Nessus vulnerability scanner is a tool which can discover and analyze vulnerabilities in the system so that IT staff can fix that holes and hence the system becomes more secure. Before scanning the system, it is necessary to update Nessus’s plugins to make sure that it’s up-to-date and will able to detect the latest vulnerabilities. If you have a disconnected network from the Internet, you need to update the Nessus’s plugins manually.
This article will show you how to offline update Nessus 3.2.1’s plugins with free subscription on Windows. With free subscription, you can only get plugins that delayed 7 days. Otherwise, you need to purchase for the latest plugins. If you have disconnected network from the Internet, I think using free plugins would be sufficient.
Step-by-step to offline update Nessus
Register at Nessus for activation code
- Navigate to www.nessus.org. Click on ‘Plugins’.
- Click on ‘Obtain an activation code’.
- Scroll down to the bottom of the page, click ‘Register’ on the FREE subscription.

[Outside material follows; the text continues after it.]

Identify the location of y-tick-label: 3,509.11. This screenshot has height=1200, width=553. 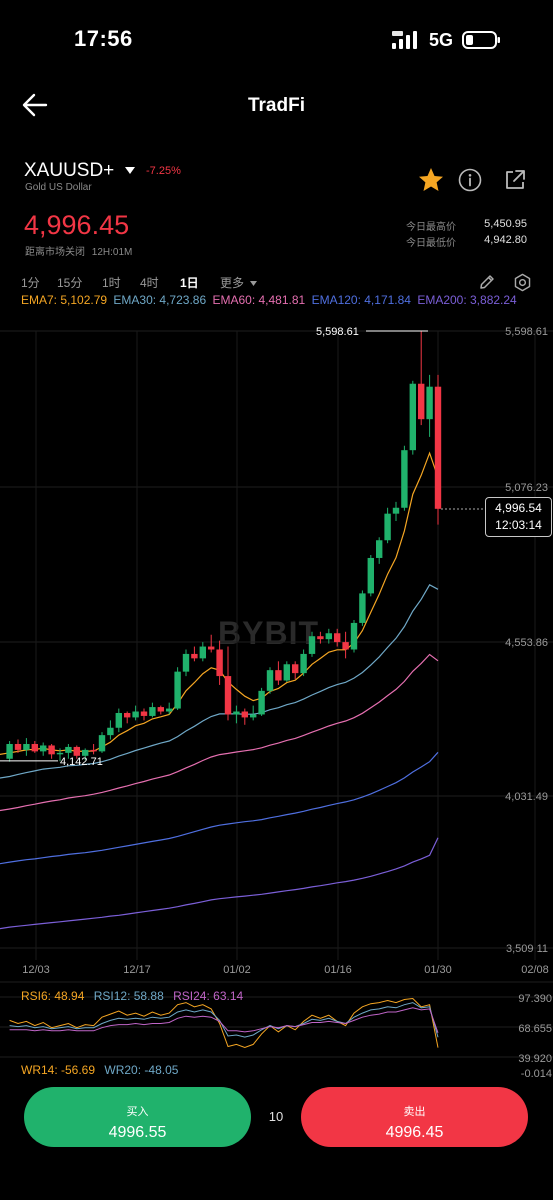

- Click ‘I accept’ to accept the agreement.
- Enter your e-mail address and click register. Nessus will send an activation code to this e-mail.
- Now e-mail has been sent with the activation code.
- Check your e-mail and you should see the activation code.
- To download the plugins, you need an activation code and challenge code. You already have an activation code. Now you need to find a challenge code.
- Install Nessus 3.2.1 to get a challenge code.
- When finishes the installation. Open Product Registration to see the challenge code. Open Start -> Programs -> Tenable Network Security -> Nessus -> Product Registration.
- On Product Registration, you’ll see the challenge code. This will be used with the activation code to download Nessus’s plugins.
- Navigate to plugins.nessus.org/offline.php. Copy the challenge code to the first line and the activation code that you received from an e-mail to the second line. Click submit.
Note: You can only use your activation code once. If you need to download again, you have to register again (you can use the same e-mail).
- Click on the link ‘http://….’ to download the plugins.
Extract and build plugins on Nessus 3.2.1
- Extract the downloaded file (.tar.gz) to C:\Program Files\Tenable\Nessus\plugins\scripts. You have to extract .tar.gz to .tar first and then extract the file again to that directory. It will ask to overwrite the existing files, select Yes to All.
Note: To extract the file, you can use tools like WinZip, WinRar, 7Zip, etc.
- Waiting until the extraction is finished.
- Once finishes, run this file C:\Program Files\Tenable\Nessus\build.exe by double-click the file.
- Waiting the program rebuilds plugins. When finishes, the window will disappear.
- Now Nessus is up-to-date and should be ready to scan the system.
This article is show how to update plugins on Nessus 3.x on Windows which was already documented at Nessus.org. But I want to summarize with illustration to make it simple and easy to follow guide.